Headline.co.id, Jakarta ~ Kemajuan teknologi digital yang semakin pesat di Indonesia, seperti penggunaan ponsel pintar dan perangkat rumah pintar, telah membawa kemudahan dan efisiensi dalam kehidupan sehari-hari. Namun, di balik kemudahan tersebut, terdapat ancaman serius yang sering kali tidak disadari oleh masyarakat. Ketua Indonesia Cyber Security Forum (ICSF), Ardi Sutedja, menyoroti fenomena Iceberg of Ignorance atau gunung es ketidaktahuan di kalangan pengguna teknologi. Fenomena ini menunjukkan bahwa masyarakat cenderung hanya melihat manfaat dan fitur teknologi, sementara risiko tersembunyi tidak disadari. “Banyak konsumen fokus pada kemudahan dan kecanggihan teknologi, tetapi tidak memahami risiko laten seperti kebocoran data, manipulasi sistem, hingga serangan siber,” ujar Ardi dalam keterangannya, Senin (12/1/2026).
Ardi menjelaskan bahwa fenomena Iceberg of Ignorance di Indonesia diperburuk oleh rendahnya literasi digital masyarakat. Keputusan membeli produk teknologi sering kali didasarkan pada harga, merek, dan fitur, tanpa memperhatikan aspek keamanan dan perlindungan data pribadi. Hal ini diperparah oleh kurangnya edukasi dari produsen mengenai risiko penggunaan perangkat digital. Selain itu, Ardi menilai bahwa regulasi perlindungan konsumen dan keamanan data belum sepenuhnya mampu mengimbangi laju inovasi teknologi.

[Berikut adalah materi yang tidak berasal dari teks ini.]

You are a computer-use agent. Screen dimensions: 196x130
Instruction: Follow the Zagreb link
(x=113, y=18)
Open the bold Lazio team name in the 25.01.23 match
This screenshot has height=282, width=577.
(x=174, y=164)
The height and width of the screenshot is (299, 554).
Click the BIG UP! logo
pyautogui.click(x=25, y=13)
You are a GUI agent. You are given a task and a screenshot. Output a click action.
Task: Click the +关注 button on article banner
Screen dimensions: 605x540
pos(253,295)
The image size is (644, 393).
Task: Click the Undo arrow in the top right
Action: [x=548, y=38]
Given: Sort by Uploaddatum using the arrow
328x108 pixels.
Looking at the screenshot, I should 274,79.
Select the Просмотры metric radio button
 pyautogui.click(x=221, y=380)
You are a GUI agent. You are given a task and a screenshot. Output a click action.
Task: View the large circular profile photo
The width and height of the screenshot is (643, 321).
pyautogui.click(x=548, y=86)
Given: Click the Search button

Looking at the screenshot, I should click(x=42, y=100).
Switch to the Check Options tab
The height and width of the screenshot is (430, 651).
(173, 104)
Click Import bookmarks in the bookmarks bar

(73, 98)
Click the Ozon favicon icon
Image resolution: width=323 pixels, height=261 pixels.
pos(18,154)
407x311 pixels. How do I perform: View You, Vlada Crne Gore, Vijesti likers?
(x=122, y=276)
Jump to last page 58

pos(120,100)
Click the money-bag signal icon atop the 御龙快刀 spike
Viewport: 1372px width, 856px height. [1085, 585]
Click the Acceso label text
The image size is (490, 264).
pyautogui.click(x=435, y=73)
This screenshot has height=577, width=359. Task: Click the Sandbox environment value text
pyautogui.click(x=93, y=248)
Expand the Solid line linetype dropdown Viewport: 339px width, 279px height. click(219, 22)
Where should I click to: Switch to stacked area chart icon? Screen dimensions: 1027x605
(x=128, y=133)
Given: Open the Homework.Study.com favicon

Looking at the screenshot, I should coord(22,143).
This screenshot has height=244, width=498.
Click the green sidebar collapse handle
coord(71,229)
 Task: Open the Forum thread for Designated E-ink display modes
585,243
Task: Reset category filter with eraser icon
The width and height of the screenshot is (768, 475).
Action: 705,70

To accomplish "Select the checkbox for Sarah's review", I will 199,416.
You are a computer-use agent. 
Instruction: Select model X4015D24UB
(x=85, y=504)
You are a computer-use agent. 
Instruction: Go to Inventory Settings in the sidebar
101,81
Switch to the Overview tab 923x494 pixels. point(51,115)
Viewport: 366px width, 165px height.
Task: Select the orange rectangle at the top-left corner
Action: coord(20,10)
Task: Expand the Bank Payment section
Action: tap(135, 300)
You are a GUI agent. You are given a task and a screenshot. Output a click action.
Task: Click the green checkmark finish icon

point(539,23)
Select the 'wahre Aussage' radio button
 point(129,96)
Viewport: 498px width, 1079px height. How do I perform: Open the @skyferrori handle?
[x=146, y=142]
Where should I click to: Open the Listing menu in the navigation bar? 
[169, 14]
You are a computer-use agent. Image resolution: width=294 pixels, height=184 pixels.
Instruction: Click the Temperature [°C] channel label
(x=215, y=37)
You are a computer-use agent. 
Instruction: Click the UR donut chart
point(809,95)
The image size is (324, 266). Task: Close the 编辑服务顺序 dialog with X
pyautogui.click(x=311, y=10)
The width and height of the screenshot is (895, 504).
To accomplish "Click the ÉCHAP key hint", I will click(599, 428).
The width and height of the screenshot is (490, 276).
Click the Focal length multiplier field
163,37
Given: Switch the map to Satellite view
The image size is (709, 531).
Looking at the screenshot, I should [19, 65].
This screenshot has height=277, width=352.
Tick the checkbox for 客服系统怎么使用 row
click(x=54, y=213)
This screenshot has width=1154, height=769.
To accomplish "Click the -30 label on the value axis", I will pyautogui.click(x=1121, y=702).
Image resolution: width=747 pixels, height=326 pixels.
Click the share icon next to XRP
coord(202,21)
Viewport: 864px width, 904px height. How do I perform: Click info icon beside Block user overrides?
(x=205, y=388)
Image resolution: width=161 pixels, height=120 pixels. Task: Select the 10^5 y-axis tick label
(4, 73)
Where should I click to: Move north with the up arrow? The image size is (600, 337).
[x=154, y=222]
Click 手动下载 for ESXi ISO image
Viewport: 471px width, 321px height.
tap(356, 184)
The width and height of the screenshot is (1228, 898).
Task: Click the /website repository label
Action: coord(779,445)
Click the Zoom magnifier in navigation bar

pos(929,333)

Meskipun Undang-Undang Perlindungan Data Pribadi (UU PDP) telah disahkan, ketiadaan aturan pelaksana yang komprehensif membuat tanggung jawab produsen terhadap keamanan produk belum optimal, sehingga konsumen berada pada posisi rentan.
Memasuki era teknologi kuantum, tantangan ini dinilai semakin serius. Teknologi kuantum menawarkan kemampuan pemrosesan data yang sangat cepat dan masif, tetapi juga berpotensi menembus sistem keamanan konvensional. “Jika masyarakat tidak memahami risikonya, dampak kebocoran atau penyalahgunaan data bisa meluas dengan sangat cepat, bahkan berpotensi mengganggu keamanan nasional jika terjadi pada sektor strategis,” tegas Ardi. Ia menambahkan bahwa ketidaktahuan konsumen tidak hanya berdampak pada keamanan pribadi, tetapi juga membawa konsekuensi sosial dan ekonomi. Kerugian akibat penipuan digital, pencurian identitas, hingga turunnya kepercayaan publik terhadap teknologi dapat menghambat pertumbuhan ekonomi digital nasional yang tengah didorong pemerintah.
Untuk itu, ICSF mendorong langkah konkret dari berbagai pihak. Pemerintah diminta memperkuat regulasi dan menetapkan standar keamanan minimum bagi produk teknologi. Di sisi lain, literasi digital harus digalakkan secara masif melalui pendidikan formal, komunitas, dan peran aktif media massa. “Kesadaran individu juga penting. Masyarakat perlu lebih kritis, rutin memperbarui sistem, menggunakan kata sandi yang kuat, serta berhati-hati dalam membagikan data pribadi. Teknologi harus menjadi alat kemajuan, bukan sumber kerentanan,” pungkas Ardi. Ia menegaskan bahwa masa depan digital Indonesia sangat ditentukan oleh kemampuan bangsa ini keluar dari Iceberg of Ignorance. Dengan regulasi yang kuat, edukasi yang berkelanjutan, dan kesadaran publik yang tinggi, Indonesia tidak hanya menjadi konsumen teknologi, tetapi juga mampu membangun ekosistem digital yang aman, cerdas, dan bertanggung jawab.